Directions. Retype exactly the lines that run from the start of the data to the line holding "Task: Enable the Log preview toggle", including both, and only those.

Pixel coordinate grounding data

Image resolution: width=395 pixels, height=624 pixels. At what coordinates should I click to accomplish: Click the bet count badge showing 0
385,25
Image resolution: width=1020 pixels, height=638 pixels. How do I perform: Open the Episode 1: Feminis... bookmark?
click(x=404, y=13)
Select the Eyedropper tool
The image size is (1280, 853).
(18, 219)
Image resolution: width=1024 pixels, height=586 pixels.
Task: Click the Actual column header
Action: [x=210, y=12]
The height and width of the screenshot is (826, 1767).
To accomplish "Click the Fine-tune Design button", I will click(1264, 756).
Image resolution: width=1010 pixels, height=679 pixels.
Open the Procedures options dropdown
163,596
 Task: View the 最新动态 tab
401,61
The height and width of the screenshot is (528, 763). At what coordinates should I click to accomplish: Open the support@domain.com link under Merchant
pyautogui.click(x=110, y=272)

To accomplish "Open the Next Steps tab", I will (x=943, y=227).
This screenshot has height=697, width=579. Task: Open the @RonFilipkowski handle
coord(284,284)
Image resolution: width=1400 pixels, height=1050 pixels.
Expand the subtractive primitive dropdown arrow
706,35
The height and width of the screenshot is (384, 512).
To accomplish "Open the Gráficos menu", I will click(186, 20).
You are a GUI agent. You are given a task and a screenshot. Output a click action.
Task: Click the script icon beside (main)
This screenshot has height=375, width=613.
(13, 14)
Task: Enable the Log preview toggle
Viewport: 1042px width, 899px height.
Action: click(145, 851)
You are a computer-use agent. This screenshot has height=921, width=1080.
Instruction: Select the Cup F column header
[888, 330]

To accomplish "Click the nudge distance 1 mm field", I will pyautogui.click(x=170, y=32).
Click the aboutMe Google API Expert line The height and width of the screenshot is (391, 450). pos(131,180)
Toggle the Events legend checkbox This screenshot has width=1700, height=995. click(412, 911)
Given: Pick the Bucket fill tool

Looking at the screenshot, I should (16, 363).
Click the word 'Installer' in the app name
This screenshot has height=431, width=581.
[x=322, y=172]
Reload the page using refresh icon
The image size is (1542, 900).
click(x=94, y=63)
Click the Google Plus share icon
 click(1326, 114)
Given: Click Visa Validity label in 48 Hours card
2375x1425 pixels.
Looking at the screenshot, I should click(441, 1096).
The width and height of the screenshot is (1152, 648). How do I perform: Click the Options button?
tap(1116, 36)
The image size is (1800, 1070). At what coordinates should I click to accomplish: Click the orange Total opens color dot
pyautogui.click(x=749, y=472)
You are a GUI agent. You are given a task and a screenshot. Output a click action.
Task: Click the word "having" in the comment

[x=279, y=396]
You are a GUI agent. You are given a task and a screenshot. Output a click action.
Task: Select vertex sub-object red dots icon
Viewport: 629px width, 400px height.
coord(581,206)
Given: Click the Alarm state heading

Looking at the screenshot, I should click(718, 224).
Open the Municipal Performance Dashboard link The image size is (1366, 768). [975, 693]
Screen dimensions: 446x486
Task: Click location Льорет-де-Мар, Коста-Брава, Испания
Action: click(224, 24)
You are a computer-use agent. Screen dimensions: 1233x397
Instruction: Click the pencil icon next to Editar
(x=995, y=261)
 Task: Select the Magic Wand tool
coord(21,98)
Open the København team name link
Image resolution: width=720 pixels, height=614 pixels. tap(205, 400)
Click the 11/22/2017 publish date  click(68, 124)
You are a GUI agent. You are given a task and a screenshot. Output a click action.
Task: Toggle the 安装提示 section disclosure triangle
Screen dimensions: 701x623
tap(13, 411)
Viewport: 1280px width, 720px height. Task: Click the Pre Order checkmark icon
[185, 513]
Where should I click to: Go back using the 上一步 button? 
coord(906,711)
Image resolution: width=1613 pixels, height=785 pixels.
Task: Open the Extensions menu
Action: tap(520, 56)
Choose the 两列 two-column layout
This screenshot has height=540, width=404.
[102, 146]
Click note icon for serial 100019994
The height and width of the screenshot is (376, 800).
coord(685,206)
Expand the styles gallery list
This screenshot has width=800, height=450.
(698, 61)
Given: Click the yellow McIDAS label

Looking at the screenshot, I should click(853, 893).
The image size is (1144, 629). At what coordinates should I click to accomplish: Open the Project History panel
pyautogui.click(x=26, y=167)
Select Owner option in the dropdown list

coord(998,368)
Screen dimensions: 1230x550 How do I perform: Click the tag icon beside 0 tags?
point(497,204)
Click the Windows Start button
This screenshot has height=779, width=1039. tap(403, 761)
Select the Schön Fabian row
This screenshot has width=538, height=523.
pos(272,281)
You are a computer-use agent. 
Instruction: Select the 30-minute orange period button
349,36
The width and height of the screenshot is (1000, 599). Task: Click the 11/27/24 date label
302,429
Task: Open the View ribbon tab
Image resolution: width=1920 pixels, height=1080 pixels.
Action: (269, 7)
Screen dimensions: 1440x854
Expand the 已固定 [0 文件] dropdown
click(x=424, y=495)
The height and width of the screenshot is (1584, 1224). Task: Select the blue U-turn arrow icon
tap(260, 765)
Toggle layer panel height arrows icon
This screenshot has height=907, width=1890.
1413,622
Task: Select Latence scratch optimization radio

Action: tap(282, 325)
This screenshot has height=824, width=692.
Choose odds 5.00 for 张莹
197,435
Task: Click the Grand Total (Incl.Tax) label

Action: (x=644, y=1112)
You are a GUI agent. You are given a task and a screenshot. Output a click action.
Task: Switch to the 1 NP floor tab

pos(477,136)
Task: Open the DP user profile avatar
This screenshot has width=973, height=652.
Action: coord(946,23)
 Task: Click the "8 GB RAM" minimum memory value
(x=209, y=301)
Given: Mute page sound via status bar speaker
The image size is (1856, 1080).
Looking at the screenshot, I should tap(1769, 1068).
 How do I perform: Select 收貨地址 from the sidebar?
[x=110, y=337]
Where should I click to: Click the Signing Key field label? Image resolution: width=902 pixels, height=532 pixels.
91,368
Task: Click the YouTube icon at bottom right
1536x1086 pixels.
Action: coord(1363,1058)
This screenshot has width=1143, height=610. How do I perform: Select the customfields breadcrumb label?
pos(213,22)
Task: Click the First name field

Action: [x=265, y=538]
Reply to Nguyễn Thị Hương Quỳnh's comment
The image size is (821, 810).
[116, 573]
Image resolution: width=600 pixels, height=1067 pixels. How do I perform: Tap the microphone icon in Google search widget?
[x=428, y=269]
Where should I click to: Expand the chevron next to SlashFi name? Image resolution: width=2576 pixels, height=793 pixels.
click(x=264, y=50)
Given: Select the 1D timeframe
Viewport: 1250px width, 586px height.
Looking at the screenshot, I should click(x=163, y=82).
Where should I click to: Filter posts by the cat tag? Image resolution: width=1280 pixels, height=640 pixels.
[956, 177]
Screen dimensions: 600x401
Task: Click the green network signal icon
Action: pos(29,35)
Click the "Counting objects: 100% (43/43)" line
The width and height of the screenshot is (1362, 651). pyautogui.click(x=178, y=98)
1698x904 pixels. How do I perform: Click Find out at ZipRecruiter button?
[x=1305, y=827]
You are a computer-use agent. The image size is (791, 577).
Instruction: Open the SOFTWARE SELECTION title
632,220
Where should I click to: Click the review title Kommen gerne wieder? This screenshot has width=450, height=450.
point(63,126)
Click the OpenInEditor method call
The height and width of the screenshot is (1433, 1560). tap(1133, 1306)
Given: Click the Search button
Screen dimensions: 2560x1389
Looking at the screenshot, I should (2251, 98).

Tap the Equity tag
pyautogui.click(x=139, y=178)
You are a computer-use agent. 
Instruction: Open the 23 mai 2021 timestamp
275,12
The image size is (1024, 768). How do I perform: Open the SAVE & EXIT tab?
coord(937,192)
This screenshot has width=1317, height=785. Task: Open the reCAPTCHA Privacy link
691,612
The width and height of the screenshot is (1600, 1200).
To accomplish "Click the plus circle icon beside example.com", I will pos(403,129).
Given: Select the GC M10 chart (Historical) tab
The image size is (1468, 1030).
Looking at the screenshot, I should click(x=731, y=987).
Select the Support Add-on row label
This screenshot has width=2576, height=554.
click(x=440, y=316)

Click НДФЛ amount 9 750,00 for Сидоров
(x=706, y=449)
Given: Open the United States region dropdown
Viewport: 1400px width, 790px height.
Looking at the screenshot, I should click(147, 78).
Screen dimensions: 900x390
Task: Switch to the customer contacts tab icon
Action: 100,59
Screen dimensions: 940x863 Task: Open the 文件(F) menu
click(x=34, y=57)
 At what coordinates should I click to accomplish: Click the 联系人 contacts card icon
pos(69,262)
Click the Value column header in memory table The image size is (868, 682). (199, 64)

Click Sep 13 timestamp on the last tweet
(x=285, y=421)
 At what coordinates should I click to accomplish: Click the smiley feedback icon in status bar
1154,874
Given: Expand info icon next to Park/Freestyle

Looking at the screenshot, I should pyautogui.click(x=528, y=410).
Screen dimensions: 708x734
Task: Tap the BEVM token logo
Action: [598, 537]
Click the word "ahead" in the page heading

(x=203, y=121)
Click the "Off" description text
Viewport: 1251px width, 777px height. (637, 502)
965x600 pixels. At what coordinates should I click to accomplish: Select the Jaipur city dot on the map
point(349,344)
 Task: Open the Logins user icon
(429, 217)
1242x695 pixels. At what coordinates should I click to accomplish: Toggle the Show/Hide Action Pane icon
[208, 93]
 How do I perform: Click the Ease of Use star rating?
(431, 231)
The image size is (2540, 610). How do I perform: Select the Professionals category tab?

Written reply.
Image resolution: width=395 pixels, height=624 pixels. At what coordinates should I click to accomplish: Click the bet count badge showing 0
385,25
Image resolution: width=1020 pixels, height=638 pixels. How do I perform: Open the Episode 1: Feminis... bookmark?
click(x=404, y=13)
Select the Eyedropper tool
The image size is (1280, 853).
(18, 219)
Image resolution: width=1024 pixels, height=586 pixels.
Task: Click the Actual column header
Action: [x=210, y=12]
The height and width of the screenshot is (826, 1767).
To accomplish "Click the Fine-tune Design button", I will click(1264, 756).
Image resolution: width=1010 pixels, height=679 pixels.
Open the Procedures options dropdown
163,596
 Task: View the 最新动态 tab
401,61
The height and width of the screenshot is (528, 763). At what coordinates should I click to accomplish: Open the support@domain.com link under Merchant
pyautogui.click(x=110, y=272)

To accomplish "Open the Next Steps tab", I will (x=943, y=227).
This screenshot has height=697, width=579. Task: Open the @RonFilipkowski handle
coord(284,284)
Image resolution: width=1400 pixels, height=1050 pixels.
Expand the subtractive primitive dropdown arrow
706,35
The height and width of the screenshot is (384, 512).
To accomplish "Open the Gráficos menu", I will click(186, 20).
You are a GUI agent. You are given a task and a screenshot. Output a click action.
Task: Click the script icon beside (main)
This screenshot has height=375, width=613.
(13, 14)
Task: Enable the Log preview toggle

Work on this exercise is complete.